In August 2010 CMC Biologics completed the first stage of expansion at its site in Bothell near Seattle, Washington, US.
CMC is an integrated contract manufacturing organisation (CMO) providing biopharmaceuticals development and manufacturing services. The company has two facilities in Seattle and Copenhagen, Denmark.
The company develops bio-processes and manufactures biological therapeutics for global clients in Australia, Japan, North America and Europe. CMC works in collaboration with the European Medicines Agency (EMEA) and the US Food and Drug Administration (FDA).
The company contract manufactures biopharmaceuticals and does not have any in-house products.
With the recent expansion, the company has added a single-use facility to the existing Seattle facility, increasing the workforce by about 30%.
CMC Biopharmaceuticals acquired the Seattle facility from Eli Lilly in January 2007.
Production of recombinant biotherapeutic proteins at the ICOS Biologics Seattle facility began in 1993. In March 2008, the company changed its name to CMC Biologics following the acquisition. Before Eli Lilly the ICOS Biologics facility was owned by ICOS Corporation.
The facility has been following cGMP (good manufacturing practices) since 2001.
It has four separate buildings with a total space of 16,000m². There is ample space for future expansions. The site has development and analytical laboratories, other suites, manufacturing clean rooms, warehouses and rooms for support services.
Various mammalian manufacturing services are offered by the facility at different scales. The plant has cGMP cell banking, a 100l cell culture pilot plant and cell culture development laboratories with up to 15l bioprocess development and technology transfer capacity.
The capacities include 250l, 600l, 1,350l and 2,500l, all at cGMP standards. The plant can perform fed-batch and continuous operations (perfusion) and generate up to 2,000l of cGMP culture per day.

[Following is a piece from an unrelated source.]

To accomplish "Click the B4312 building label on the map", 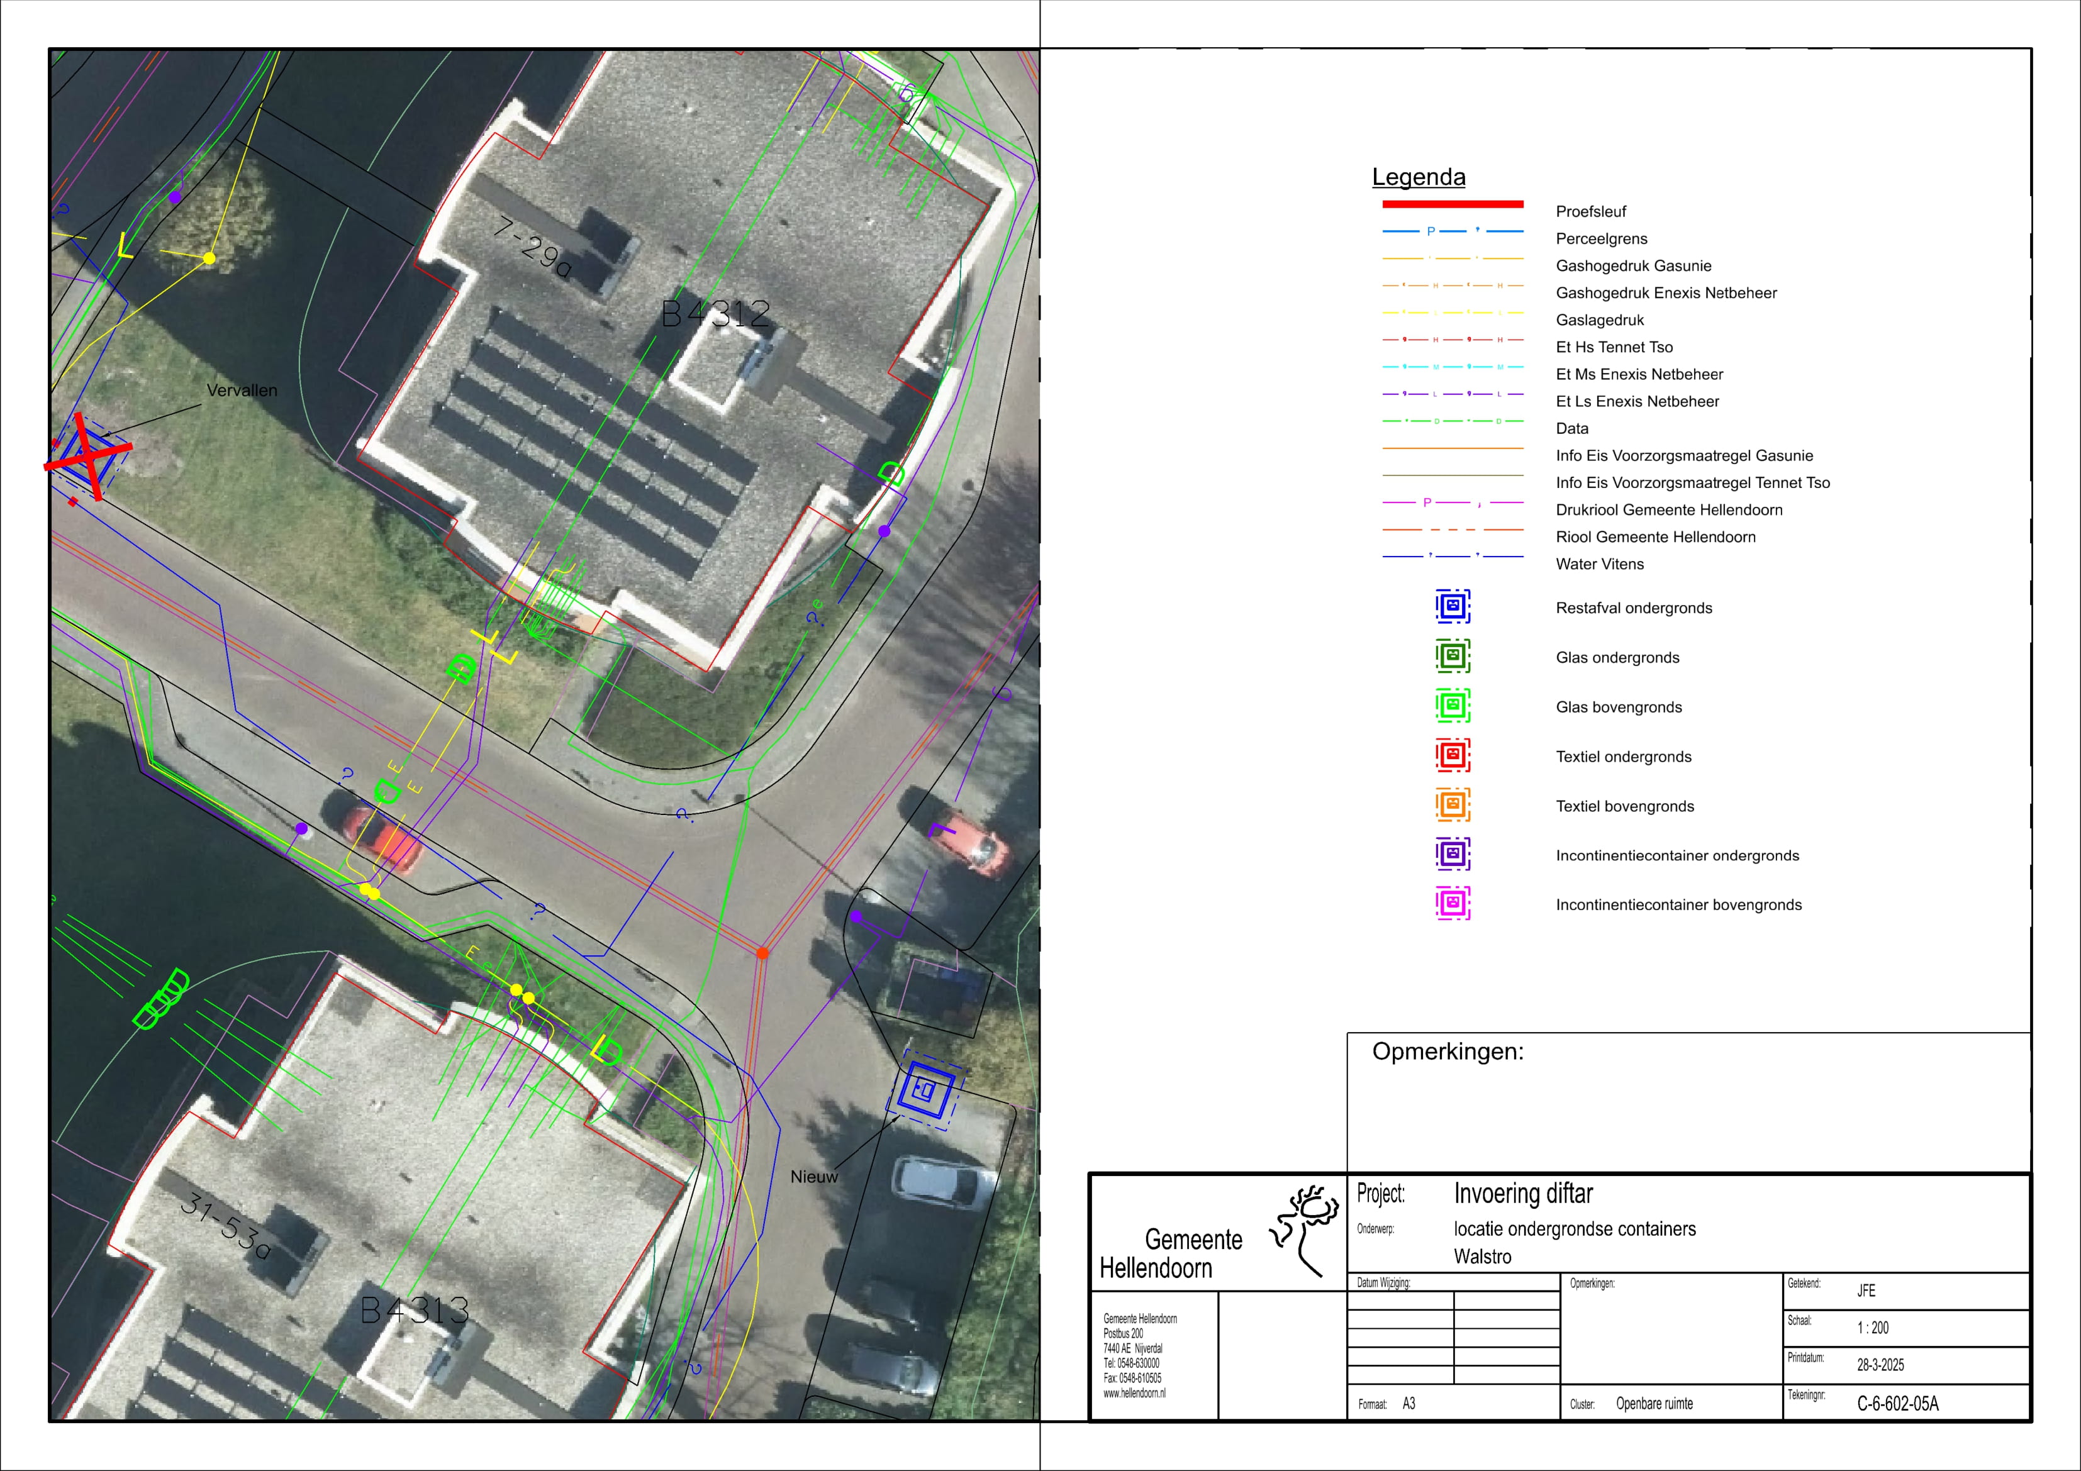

It also has BioSep and ATF technology. The cGMP facility complies with the stringent regulations of the FDA.
The company announced its plans to expand the Seattle facility in September 2008 in stages. The first stage of expansion was to double the number of employees to about 250. In December 2008, however, the plans were delayed due to global recession.
Construction of the disposable manufacturing facility, which relies on disposable equipment, was completed in August 2010. The expansion was undertaken to increase the cGMP biopharmaceuticals manufacturing capacity and meet the growing demand for commercial production.
CMC in partnership with Hyclone has installed new processing equipment at the facility. The project also included installation of disposable mixers, and two 500l and one 100l single-use bioreactors (SUBs).
These help in avoiding the risk of cross-contamination and the necessity to clean the facility, which is mandatory in stainless steel tanks.
The new multi-purpose facility is used to conduct early-phase clinical manufacturing of biopharmaceuticals. They include early-phase clinical manufacturing of mammalian cell culture-based recombinant proteins and a range of monoclonal antibodies (mAbs).
The disposable technology also has advantages such as flexibility and efficiency. The facility will also gain cost efficiency through decreased marketing time for several biologics.
The stainless steel tank facilities are expected to decline with single-use technology.
The process yields would also be increased with the modernisation of cell culture, protein expression and purification technologies for certain products.
The facility will offer stainless-steel clinical and commercial cGMP manufacturing services if the disposables technology is not feasible.
A 3,000l bioreactor train and a second identical line are also being added. Future plans include build-out of the pre-existing structure to include two 5,000l commercial manufacturing lines.